Microsoft restricts Cortana on Windows 10 to Bing and Edge

Cortana is Microsoft’s version of Google Now and Apple’s Siri digital assistant. It’s built right into Windows 10 and, while I’ve generally not found it all that useful, it’s a core component of Microsoft’s attempt at making its operating system smarter. Starting today, whenever you use Cortana to do a search on Windows 10 that would typically take you to a search engine in a web browser, you will only be able to use Microsoft’s Bing search engine and its Edge browser.

Until today, you could choose which browser and search engine you wanted to use, but Microsoft is now changing this. Why? It’s all about giving you a better search experience (and surely has nothing to do with getting a bit more market share for Bing and Edge).

“Unfortunately, as Windows 10 has grown in adoption and usage, we have seen some software programs circumvent the design of Windows 10 and redirect you to search providers that were not designed to work with Cortana,” Microsoft says in today’s announcement. “The result is a compromised experience that is less reliable and predictable.”

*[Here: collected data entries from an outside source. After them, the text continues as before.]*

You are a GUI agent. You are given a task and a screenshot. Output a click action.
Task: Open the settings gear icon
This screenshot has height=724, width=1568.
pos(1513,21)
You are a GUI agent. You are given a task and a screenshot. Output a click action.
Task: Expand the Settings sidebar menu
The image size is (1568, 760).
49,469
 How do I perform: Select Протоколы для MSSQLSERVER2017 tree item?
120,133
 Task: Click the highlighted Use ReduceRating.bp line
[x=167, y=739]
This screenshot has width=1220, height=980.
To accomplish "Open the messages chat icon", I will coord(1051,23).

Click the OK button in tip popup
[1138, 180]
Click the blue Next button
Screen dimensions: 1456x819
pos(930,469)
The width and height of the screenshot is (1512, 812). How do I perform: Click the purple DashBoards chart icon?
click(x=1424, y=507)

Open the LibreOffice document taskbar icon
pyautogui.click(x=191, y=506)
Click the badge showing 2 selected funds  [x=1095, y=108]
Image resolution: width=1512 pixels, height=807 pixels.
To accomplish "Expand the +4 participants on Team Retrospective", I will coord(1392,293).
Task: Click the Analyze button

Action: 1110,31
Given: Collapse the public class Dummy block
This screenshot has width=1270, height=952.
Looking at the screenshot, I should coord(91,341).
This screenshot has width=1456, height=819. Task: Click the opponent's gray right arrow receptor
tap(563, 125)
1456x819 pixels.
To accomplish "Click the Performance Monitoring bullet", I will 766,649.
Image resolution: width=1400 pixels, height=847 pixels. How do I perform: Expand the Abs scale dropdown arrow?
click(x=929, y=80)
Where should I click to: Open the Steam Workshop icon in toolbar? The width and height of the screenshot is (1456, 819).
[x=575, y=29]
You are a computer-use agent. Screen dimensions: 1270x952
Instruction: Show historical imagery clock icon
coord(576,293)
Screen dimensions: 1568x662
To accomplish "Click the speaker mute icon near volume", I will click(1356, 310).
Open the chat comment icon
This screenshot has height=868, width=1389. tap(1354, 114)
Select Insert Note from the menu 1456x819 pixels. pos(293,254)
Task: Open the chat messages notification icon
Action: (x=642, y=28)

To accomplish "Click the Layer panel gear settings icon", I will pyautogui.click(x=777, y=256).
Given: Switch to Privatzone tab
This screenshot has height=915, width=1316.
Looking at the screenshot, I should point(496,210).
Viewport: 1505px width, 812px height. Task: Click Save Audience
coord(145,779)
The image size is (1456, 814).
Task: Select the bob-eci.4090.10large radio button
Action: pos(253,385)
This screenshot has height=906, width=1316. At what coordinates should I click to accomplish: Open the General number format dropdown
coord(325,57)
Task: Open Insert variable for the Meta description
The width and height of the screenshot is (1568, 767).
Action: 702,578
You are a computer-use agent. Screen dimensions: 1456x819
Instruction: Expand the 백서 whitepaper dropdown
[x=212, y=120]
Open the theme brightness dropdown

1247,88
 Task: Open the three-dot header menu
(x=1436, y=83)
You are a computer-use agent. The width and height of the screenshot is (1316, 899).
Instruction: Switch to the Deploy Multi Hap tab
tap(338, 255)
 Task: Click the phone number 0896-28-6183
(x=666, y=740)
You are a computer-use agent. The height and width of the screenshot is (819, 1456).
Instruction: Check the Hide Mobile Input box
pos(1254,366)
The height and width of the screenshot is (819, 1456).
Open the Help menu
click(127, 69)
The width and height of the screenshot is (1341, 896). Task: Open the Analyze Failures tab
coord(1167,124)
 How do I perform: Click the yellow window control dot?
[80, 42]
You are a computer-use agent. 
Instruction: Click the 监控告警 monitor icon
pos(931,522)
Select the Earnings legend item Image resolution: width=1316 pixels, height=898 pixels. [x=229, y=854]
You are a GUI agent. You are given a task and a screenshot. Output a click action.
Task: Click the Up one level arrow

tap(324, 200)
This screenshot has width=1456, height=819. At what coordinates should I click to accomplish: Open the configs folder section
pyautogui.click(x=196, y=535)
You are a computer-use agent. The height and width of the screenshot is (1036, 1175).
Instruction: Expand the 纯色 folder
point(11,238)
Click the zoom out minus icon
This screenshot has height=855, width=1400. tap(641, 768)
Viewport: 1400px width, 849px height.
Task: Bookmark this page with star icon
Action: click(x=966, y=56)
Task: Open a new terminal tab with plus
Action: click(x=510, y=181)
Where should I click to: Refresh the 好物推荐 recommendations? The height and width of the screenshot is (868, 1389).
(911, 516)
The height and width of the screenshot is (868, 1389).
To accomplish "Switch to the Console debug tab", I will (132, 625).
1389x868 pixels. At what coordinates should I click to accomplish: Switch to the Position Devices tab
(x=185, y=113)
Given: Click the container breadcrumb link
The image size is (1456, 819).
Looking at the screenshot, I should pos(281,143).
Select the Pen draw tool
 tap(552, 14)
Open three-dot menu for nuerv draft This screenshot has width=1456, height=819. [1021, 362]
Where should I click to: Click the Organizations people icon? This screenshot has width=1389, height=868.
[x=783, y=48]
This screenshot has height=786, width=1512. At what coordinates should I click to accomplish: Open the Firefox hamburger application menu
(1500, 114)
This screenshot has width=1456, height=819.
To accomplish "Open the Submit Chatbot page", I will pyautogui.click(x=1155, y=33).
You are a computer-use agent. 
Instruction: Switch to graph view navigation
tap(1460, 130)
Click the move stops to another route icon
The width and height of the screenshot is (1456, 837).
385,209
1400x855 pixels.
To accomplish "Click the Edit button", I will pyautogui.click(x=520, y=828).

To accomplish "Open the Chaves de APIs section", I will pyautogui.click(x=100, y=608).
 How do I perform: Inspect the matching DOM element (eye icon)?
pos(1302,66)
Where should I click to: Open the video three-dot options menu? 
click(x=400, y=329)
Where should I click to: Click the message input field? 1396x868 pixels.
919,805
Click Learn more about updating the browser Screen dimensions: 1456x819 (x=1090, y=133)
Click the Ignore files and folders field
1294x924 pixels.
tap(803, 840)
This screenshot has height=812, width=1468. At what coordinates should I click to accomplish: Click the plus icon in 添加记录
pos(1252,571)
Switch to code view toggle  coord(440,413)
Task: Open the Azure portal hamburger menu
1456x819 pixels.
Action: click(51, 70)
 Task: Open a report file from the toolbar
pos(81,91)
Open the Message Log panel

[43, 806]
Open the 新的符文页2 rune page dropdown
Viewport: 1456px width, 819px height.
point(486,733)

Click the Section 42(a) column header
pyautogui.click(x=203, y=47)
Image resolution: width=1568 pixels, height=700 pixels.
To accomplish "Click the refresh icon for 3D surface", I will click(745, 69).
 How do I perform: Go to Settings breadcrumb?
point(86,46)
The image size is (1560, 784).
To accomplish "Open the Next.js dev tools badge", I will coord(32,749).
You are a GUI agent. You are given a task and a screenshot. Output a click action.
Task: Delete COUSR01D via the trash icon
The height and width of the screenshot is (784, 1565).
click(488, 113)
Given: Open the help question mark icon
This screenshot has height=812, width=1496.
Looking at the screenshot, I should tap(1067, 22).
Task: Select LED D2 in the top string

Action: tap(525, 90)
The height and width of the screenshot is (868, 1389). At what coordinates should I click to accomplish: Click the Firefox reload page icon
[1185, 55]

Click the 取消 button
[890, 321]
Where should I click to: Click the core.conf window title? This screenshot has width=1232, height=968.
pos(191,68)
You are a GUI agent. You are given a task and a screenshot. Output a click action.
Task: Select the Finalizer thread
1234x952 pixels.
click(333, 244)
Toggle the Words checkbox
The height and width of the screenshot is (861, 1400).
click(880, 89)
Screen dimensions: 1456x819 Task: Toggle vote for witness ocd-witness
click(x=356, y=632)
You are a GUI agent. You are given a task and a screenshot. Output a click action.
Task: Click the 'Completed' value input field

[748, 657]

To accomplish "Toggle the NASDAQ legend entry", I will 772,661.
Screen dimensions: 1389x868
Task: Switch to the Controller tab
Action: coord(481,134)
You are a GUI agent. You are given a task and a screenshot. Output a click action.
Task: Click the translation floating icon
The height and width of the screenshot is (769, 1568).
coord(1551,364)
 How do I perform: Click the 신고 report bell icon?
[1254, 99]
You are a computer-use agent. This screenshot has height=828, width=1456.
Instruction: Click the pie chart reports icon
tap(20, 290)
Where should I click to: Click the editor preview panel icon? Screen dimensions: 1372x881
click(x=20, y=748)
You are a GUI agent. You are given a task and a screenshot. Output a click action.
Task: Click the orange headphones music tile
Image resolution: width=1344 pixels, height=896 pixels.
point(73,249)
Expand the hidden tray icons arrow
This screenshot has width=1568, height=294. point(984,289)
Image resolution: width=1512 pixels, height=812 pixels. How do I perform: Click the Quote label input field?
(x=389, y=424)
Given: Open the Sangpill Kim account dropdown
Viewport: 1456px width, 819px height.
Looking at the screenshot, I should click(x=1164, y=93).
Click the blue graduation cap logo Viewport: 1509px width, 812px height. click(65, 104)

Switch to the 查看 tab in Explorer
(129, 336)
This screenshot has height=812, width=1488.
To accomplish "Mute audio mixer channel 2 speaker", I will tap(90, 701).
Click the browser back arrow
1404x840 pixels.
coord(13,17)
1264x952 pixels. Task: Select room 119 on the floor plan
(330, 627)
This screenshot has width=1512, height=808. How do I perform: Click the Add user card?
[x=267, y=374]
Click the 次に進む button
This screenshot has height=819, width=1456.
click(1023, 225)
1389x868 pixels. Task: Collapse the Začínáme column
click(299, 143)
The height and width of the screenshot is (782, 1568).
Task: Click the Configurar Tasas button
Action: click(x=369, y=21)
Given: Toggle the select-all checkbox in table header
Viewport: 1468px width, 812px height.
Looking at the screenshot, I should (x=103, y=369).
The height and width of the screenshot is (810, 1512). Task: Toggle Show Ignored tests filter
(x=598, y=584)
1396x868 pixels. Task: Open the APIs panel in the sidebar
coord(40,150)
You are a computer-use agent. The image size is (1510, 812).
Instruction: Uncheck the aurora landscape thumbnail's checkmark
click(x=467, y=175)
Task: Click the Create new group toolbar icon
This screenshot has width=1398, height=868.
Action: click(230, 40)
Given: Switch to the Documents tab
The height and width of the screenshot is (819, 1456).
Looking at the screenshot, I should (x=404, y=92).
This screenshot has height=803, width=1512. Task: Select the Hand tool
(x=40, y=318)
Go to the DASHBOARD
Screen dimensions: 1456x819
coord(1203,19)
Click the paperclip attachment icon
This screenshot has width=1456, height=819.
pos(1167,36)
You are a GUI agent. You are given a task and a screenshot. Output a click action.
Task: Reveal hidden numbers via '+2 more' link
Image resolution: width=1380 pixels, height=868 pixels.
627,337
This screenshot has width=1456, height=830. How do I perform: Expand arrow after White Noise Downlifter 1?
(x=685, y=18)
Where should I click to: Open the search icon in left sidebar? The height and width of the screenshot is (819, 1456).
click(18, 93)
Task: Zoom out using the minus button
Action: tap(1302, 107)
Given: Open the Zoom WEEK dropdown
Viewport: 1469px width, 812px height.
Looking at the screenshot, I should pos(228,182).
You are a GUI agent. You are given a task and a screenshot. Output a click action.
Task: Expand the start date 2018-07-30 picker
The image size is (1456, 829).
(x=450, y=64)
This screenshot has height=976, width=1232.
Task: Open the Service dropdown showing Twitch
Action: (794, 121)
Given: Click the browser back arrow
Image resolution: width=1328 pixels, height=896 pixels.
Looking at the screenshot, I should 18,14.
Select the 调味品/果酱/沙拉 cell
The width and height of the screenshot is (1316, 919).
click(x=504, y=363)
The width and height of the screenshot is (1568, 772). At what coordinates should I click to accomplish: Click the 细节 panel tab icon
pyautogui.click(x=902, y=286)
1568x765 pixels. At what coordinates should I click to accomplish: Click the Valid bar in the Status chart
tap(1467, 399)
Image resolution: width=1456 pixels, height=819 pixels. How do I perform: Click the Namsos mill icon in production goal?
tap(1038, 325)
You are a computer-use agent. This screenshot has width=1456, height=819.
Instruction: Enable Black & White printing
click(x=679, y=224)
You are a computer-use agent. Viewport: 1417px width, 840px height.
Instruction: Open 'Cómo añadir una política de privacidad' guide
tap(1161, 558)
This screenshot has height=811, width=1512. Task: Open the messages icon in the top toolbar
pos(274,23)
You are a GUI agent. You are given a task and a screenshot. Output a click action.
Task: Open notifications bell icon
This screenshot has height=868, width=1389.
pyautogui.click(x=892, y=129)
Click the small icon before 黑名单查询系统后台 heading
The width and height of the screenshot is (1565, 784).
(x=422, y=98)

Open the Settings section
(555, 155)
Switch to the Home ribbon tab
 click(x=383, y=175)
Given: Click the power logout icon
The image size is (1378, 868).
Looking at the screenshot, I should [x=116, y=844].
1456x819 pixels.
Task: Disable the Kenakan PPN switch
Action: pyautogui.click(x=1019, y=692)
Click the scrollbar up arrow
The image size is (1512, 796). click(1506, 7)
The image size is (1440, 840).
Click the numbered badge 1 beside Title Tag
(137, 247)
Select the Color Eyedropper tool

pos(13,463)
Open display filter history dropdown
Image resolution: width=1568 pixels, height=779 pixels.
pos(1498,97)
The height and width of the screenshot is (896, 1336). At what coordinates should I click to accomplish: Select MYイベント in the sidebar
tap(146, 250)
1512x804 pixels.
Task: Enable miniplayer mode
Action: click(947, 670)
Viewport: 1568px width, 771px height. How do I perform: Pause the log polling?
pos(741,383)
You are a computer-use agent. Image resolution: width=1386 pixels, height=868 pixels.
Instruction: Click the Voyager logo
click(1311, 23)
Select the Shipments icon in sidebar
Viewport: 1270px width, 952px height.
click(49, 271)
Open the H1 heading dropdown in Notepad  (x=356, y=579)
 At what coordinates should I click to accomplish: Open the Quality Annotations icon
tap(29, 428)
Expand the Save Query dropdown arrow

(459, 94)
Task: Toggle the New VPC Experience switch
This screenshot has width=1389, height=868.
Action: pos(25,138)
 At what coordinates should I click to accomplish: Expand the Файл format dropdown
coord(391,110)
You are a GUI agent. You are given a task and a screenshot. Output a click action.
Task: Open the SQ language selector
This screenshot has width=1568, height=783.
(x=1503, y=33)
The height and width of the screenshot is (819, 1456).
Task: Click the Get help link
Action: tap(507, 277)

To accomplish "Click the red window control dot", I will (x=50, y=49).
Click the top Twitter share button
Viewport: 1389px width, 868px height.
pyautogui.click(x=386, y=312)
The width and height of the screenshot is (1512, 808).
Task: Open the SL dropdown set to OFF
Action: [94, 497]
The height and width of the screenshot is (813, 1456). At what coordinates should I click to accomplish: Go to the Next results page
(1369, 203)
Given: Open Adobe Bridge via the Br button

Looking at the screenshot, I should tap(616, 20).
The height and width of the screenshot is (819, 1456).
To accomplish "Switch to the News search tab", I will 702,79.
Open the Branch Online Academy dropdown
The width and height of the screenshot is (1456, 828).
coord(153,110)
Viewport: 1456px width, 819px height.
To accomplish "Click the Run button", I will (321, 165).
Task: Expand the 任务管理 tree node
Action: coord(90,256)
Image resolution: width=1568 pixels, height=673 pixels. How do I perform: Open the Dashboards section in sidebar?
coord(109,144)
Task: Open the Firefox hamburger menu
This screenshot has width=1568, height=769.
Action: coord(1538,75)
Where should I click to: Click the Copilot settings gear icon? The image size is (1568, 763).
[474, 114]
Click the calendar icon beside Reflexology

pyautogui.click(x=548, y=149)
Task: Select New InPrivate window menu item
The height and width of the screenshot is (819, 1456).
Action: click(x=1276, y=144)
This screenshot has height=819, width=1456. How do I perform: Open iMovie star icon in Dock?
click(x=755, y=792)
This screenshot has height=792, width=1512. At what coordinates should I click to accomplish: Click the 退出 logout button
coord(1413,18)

To some degree, that’s true, of course. Bing does offer some features that aren’t available on Google, and Microsoft wants to tie its operating system, personal assistant and web-based search engine closer together. And some search hacks that moved Cortana searches away from Bing and to other search engines probably made Cortana less useful.

All of this is really more about Bing than Edge — and Bing isn’t exactly restricted to a specific browser. Still, Microsoft argues it’s all for the good of the users.

“The continuity of these types of task completion scenarios is disrupted if Cortana can’t depend on Bing as the search provider and Microsoft Edge as the browser,” Microsoft writes. “The only way we can confidently deliver this personalized, end-to-end search experience is through the integration of Cortana, Microsoft Edge and Bing — all designed to do more for you.”

Personally, I don’t like it when an operating system restricts me from using it in whatever way I want to. I don’t use Edge as my default browser, so a program that opens it by default — with no way of making a change — is mostly an annoyance.

You can, of course, still set any browser and search engine as the default in Windows 10 — all of this only applies to searches from Cortana. It’s still annoying.